Eine russische Schwimmbad-Kirche – halb Schwimmbecken, halb Sakralraum – bildet die Bühne, auf der das Stück angesiedelt ist: „Diesen Raum gibt es tatsächlich, das ist die Petrikirche in Sankt Petersburg. In der war ich selber vor einigen Jahren, und die hat uns als Inspiration geholfen“, erzählte Anika Rutkofksy, die Regisseurin des Stücks.

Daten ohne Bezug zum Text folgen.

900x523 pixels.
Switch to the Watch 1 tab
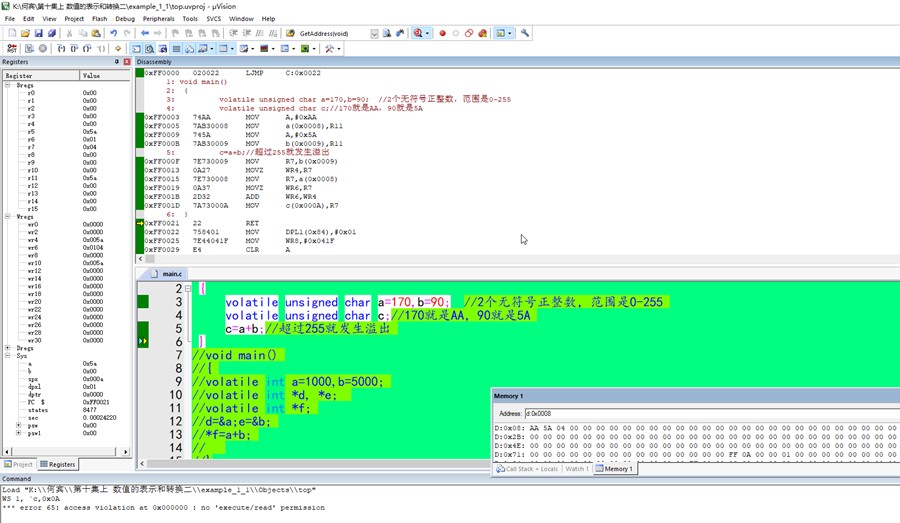point(576,468)
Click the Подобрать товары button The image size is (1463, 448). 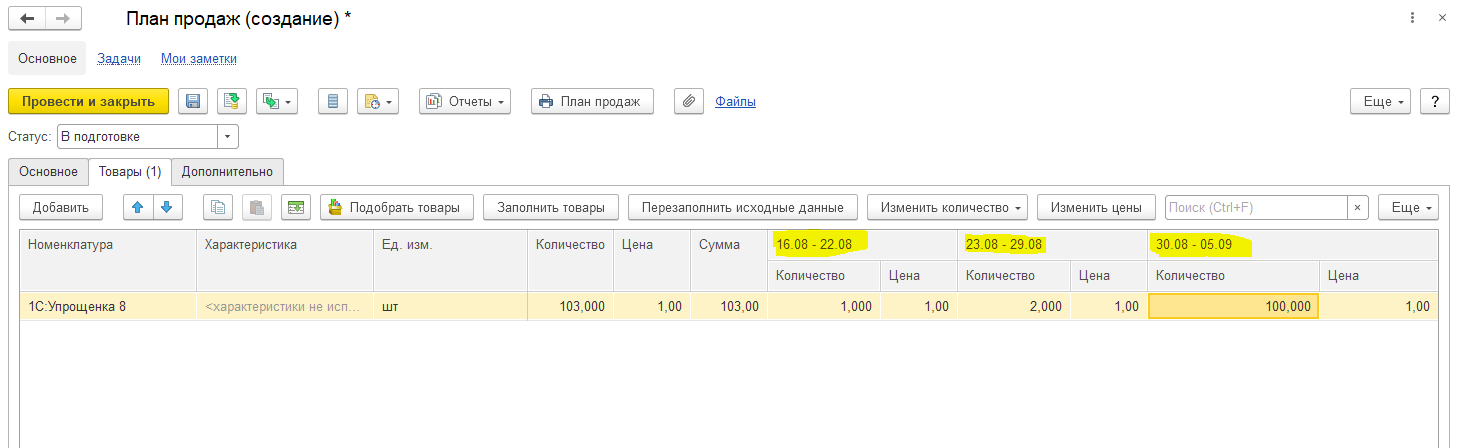(396, 207)
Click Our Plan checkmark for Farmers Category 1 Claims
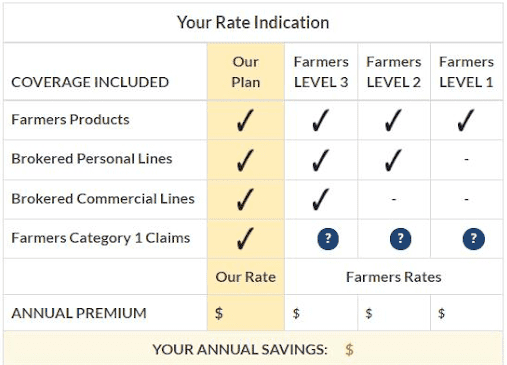The image size is (507, 365). tap(245, 238)
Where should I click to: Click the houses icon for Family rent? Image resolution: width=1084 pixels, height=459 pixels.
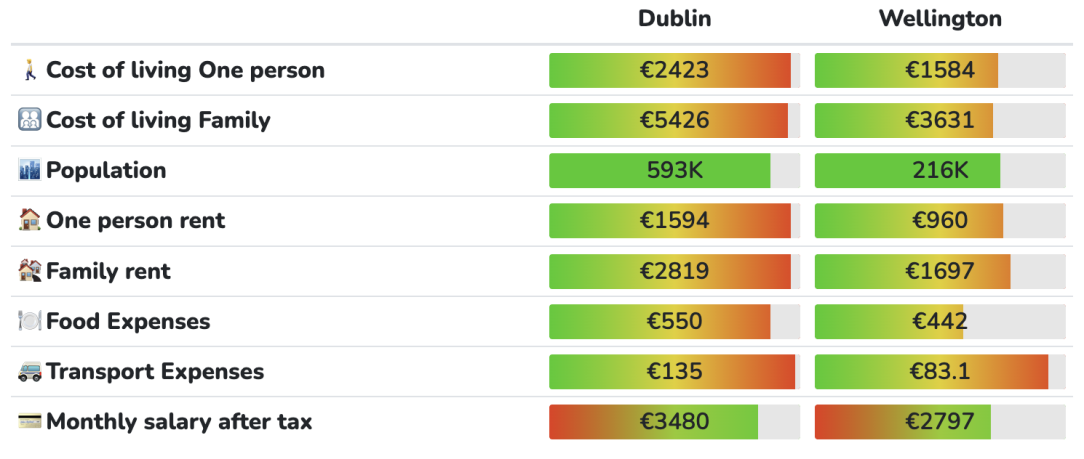[x=29, y=271]
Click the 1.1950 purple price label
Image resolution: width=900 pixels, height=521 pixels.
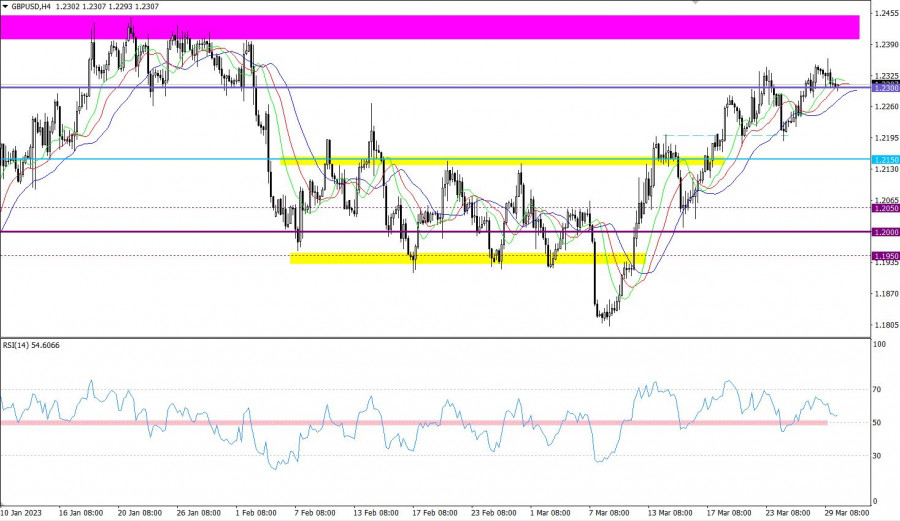(885, 256)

In dem engen Raum herrscht die Doppelmoral: Während sich rundum alle geheim vergnügen, gesteht die gläubige Hauptfigur Katja später offen ihren Ehebruch und geht verzweifelt darüber ins Wasser. „Wir haben eine feministische Perspektive auf das Stück gelegt, in dem wir versuchen, diese weibliche Lust Katjas zu entpathologisieren“, so Rutkofksy.
Ein Beitrag zur Enttabuisierung
Liebe, Lust und Moral – der Altar der Bühnenkirche ist einem überdimensionalen weiblichen Geschlechtsteil nachempfunden, wie die Regisseurin erklärte: „Wir möchten es gerne als Enttabuisierung von weiblicher Lust gelesen haben. Das Publikum darf sich gerne fragen: ‚Schaue ich da in ein weibliches Geschlecht?‘ Ja, das tut man tatsächlich und es ist vollkommen normal, dass Frauen genau diese Lust empfinden können und empfinden sollten.“
Sendungshinweis:
„Steiermark heute“, 18.3.2023
Musik nahe an der Sprachmelodie
Die Oper „Katja Kabanova“ ist mehr ein symphonischer Fluss als eine vielteilige konventionelle Oper. Komponist Leos Janacek setzt laut Roland Kluttig, Chefdirigent der Oper Graz, die Musik ganz nahe an die tschechische Sprachmelodie: „Es wird quasi realtime gesprochen, so wie man im Tschechischen spricht. Und daraus sind auch die Motive für das Orchester entwickelt – in vielen Fällen. Das macht es geradezu unmöglich, Janacek in eine andere Sprache zu übersetzen.“ Die finnische Sopranistin Marjukka Tepponen glänzt als Katja im dichten Sprachmusik-Zusammenspiel, das Begehren, Erfüllung, Reue und Moral dem Publikum nahebringt.